Dr. Jennifer Pearlman MD CCFP NCMP FAARM ABAARM

Mind-Gene Connection

We are 99.9% identical genomically to each other but amazingly the differences in our hard wired genetic code contribute to the huge variability amongst us. We know that genetic variation determines physical traits like eye and hair colour but also tendencies to mental health disorders, substance abuse and even how likely we are to worry. The worrier v. warrior gene is a common genetic variation that can predict your likelihood to ruminate on negative events. This gene trait can be shaped in its expression through lifestyle and diet.

Layers of the Human Brain

The primitive brainstem controls the flight fight reflexes and our response to immediate danger or acute stress. Our emotional middle brain involving the temporal lobes of sensory processing and memory register input in our emotional brains. The cognitive computer, the human super-brain or forebrain comprised of the frontal cortex controls our thoughts and behaviours in a way that allows humans uniquely to plan, forecast, make chooses and execute complex tasks. The forebrain allows for self-awareness.
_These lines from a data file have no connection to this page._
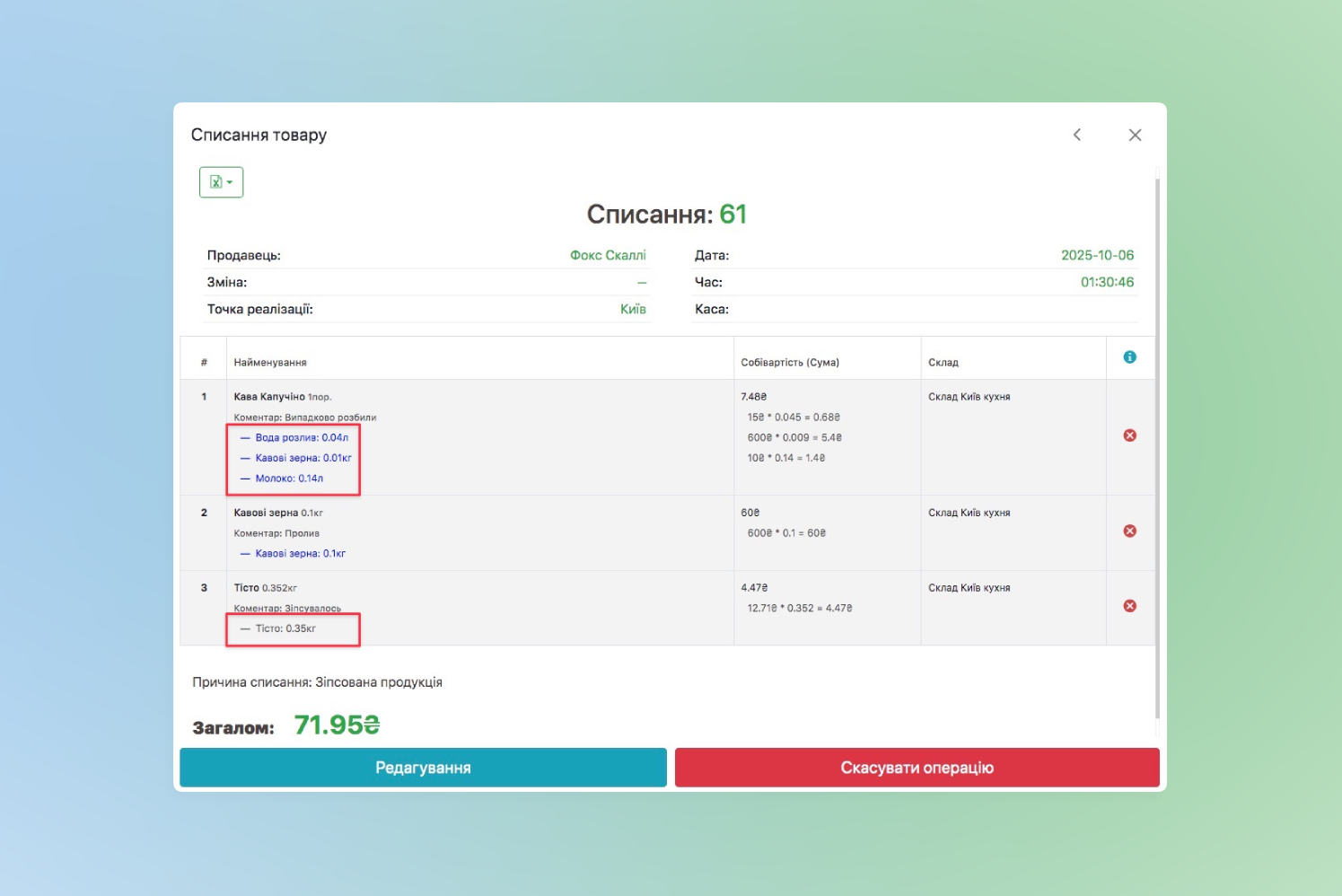
Task: Click the Київ point of sale link
Action: [x=633, y=309]
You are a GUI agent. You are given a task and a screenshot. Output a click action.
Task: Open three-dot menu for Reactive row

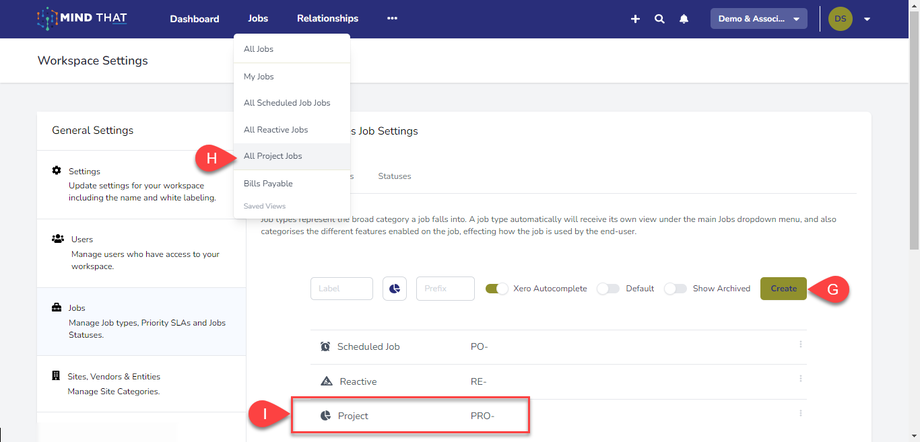click(x=800, y=380)
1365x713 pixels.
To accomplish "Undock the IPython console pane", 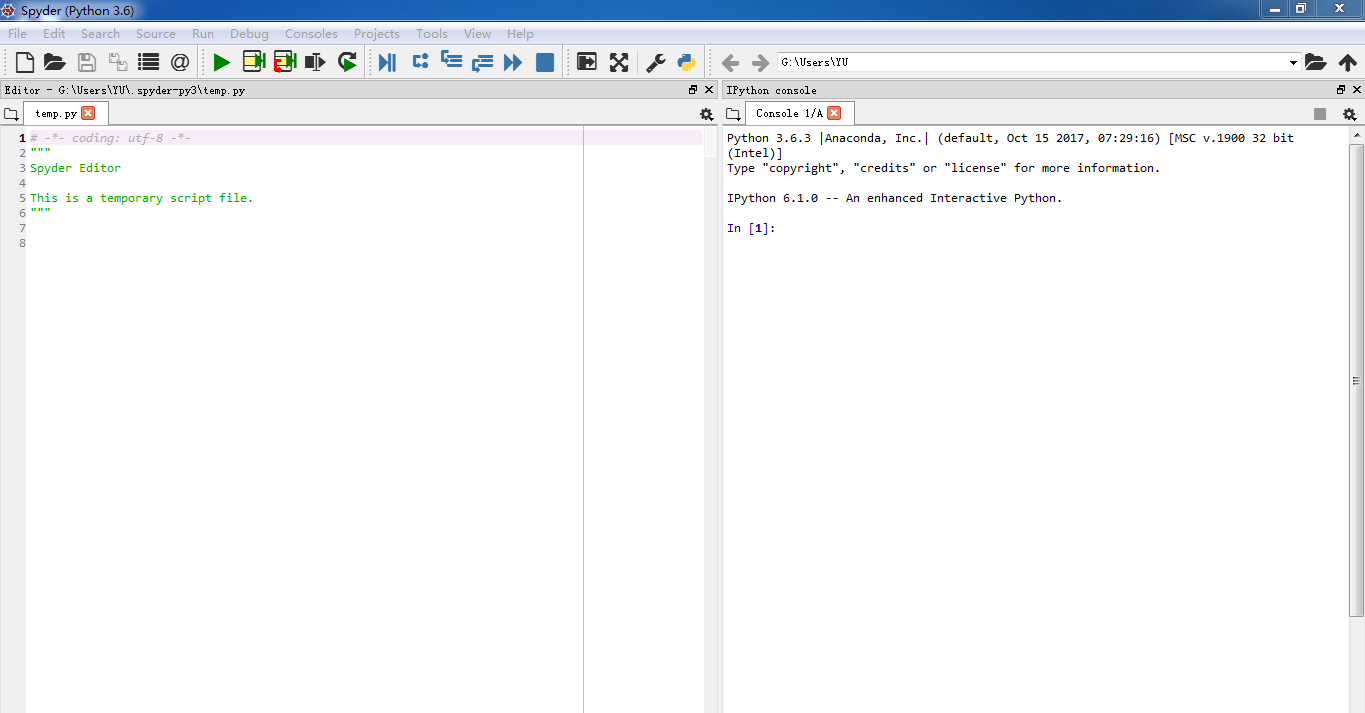I will tap(1341, 90).
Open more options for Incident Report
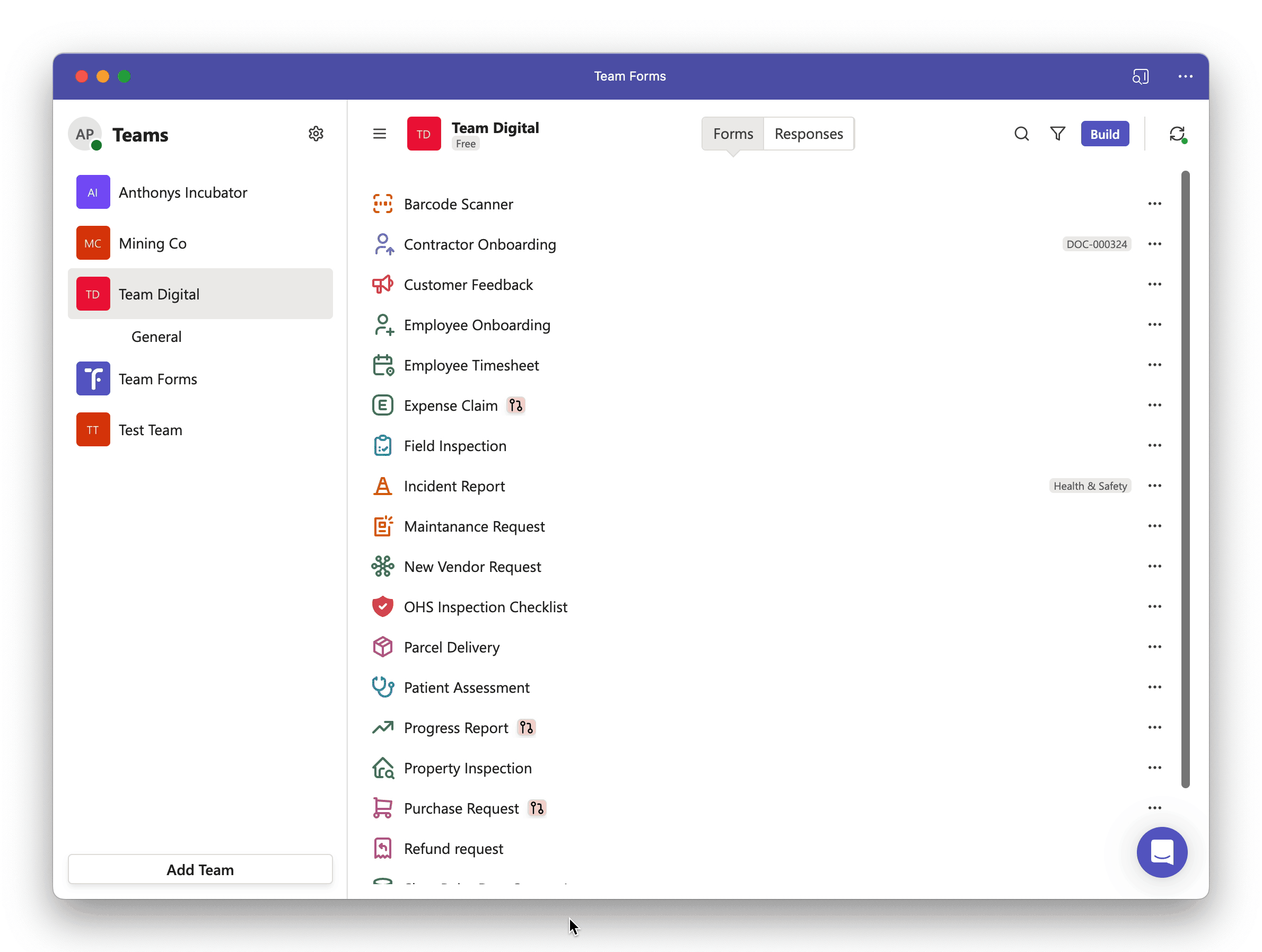 [1154, 486]
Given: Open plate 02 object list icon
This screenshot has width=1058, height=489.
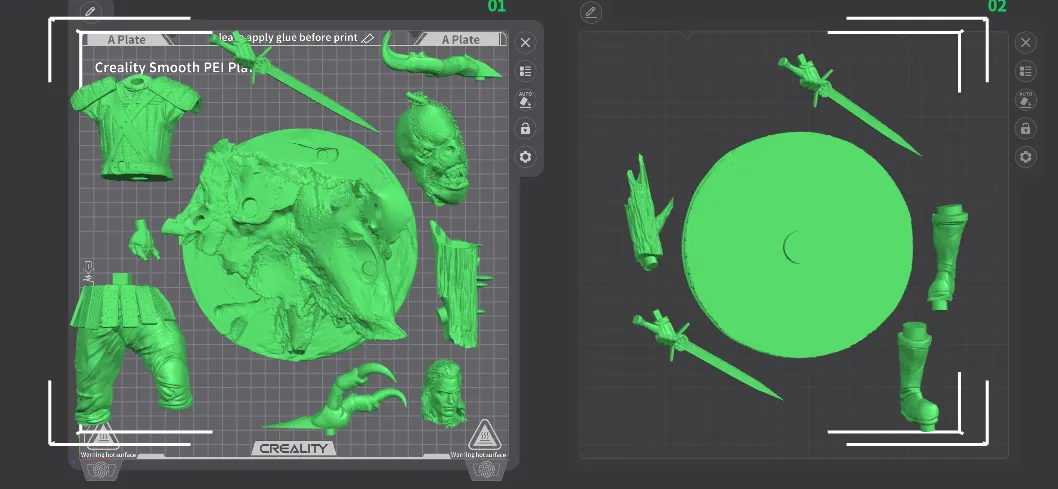Looking at the screenshot, I should (x=1025, y=71).
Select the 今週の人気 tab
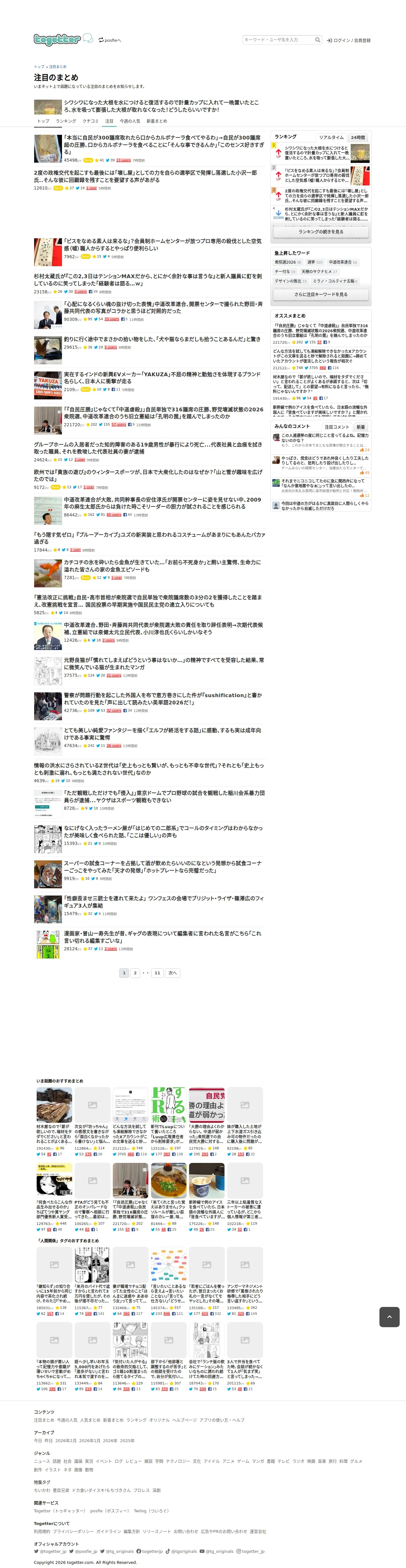The height and width of the screenshot is (1568, 406). click(130, 121)
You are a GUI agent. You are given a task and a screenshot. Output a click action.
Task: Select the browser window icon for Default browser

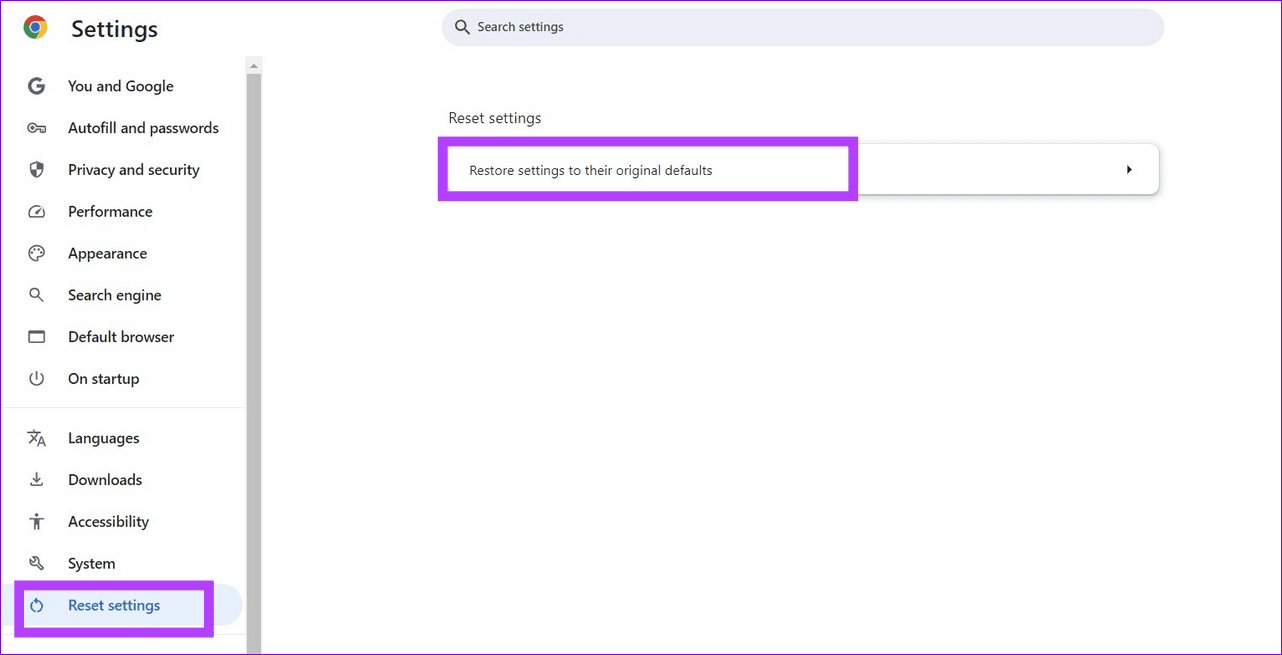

Neuroplasticity to build a better brain

We now know our brains are more adaptive then we ever imagined. Neuroplasticity describes the amazing ability of our brain to rewire, adapt and build new neural networks. Neuroplasticity allows our brain to recover from trauma or illness and continue to learn and evolve as we age. But to preserve the power of an adaptive brain we must maintain a brain healthy lifestyle.

Here are some top tips to help you build a better brain, triumph over genetic risks, and achieve ultimate balance of mind body and spirit.

  1. Hone Self-awareness and seek biological input on your needs and rhythms
  2. Practice mindfulness like a sport so it becomes second nature
  3. Exercise your Brain by constantly challenging it
  4. Shift your Habits because what you do daily is who you are
  5. Practice Positivity and be action-oriented in your thinking to become a hopeful planner
  6. Keep your body strong and active
  7. Feed your brain superfoods with nutrients and energy sources that enhance performance
  8. Sleep to Reboot your brain and allow necessary remodelling and repair.
  9. Buffer stress with a well-practiced stress management system
  10. Build your social network with meaningful and rewarding relationships.